Wenn ich ein Küchenmesser kaufe, dann muss ich es ja irgendwie nach
Hause tragen können.
Master Snowman schrieb:
> ich habe seit 11 jahren fast täglich dieses hier im einsatz:> http://www.freie-waffen.com/catalog/images/big/17001.jpg> ich habe es noch nie schnleifen lassen und es schneided für meine> bedürfnisse noch genügend.
Hehe ja genau so eine "Waffe" hab ich auch seit 10 Jahren am
Schluesselbund. Heute erst wieder benutzt :D
Jan,
wenn du etwas vergleichbares suchst würde ich mir die Victorinox Messer
mit Feststellklinge anschauen. Das Hunter dürfte deinem dahin
geschiedenen Messer am nähsten kommen.
http://www.victorinox.ch/index.cfm?site=victorinox.ch&page=186&lang=D
Mit dem Picknicker hab ich gute Erfahrung gemacht
Hab mir die Paragraphen nochmal durchgesehen.
"Gast" hat recht. (aus Post:
Beitrag "Re: Taschenmesser Empfehlung")
Ich bin ebenfalls durcheinandergeraten. Ein nur manuell zu öffnendes und
nur zweihändig feststellbares Klappmesser hat KEINE Einschränkungen in
der Klingenlänge.
Das gilt nur bei Springmessern.
Sorry für die Konfusion.
>ebay-kaufen: "bw taschenmesser"
Tja, bei eBay habe ich bisher noch gar nicht geschaut. Das Messer, dass
ich bisher hatte, kostet da gerade mal 6 Euro. Da lohnt weiteres
Nachdenken kaum...
damast-stahl sieht schön aus, hat aber gegenüber modernen mono-stählen
keinerlei nennenswerte vorteile, eher das gegenteil ist der fall.

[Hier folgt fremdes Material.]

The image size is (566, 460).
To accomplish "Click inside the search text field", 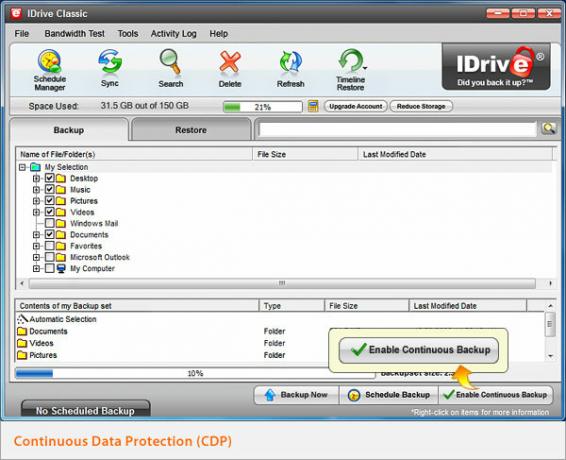I will (397, 129).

es ist relativ sinnlos, im klingenbereich einen weicheren und einen
härteren stahl abzuwechseln, eher könnte man wie bei katanas üblich
einen harten, schneidhaltigen, aber spröden stahl auf einen weicheren,
zäheren grundstahl als träger aufschweißen. das würde sinn machen, ist
aber bei den modernen stählen die es heute gibt einfach viel zu viel
aufwand.
n gutes messer muss auch nicht wahnsinnig teuer sein, die material und
herstellungskosten bei brauchbaren industriellen messern sind nicht so
wahnsinnig hoch, man bezahlt viele namen in dieser branche.
>Also dieses Teil ist ja wohl wirklich der größte Schwachsinn!
ZZz du hast einfach keine Ahnung von RICHTIGEN "Taschenmessern", also
hör bitte auf mein lieblings Messer zu beleidigen!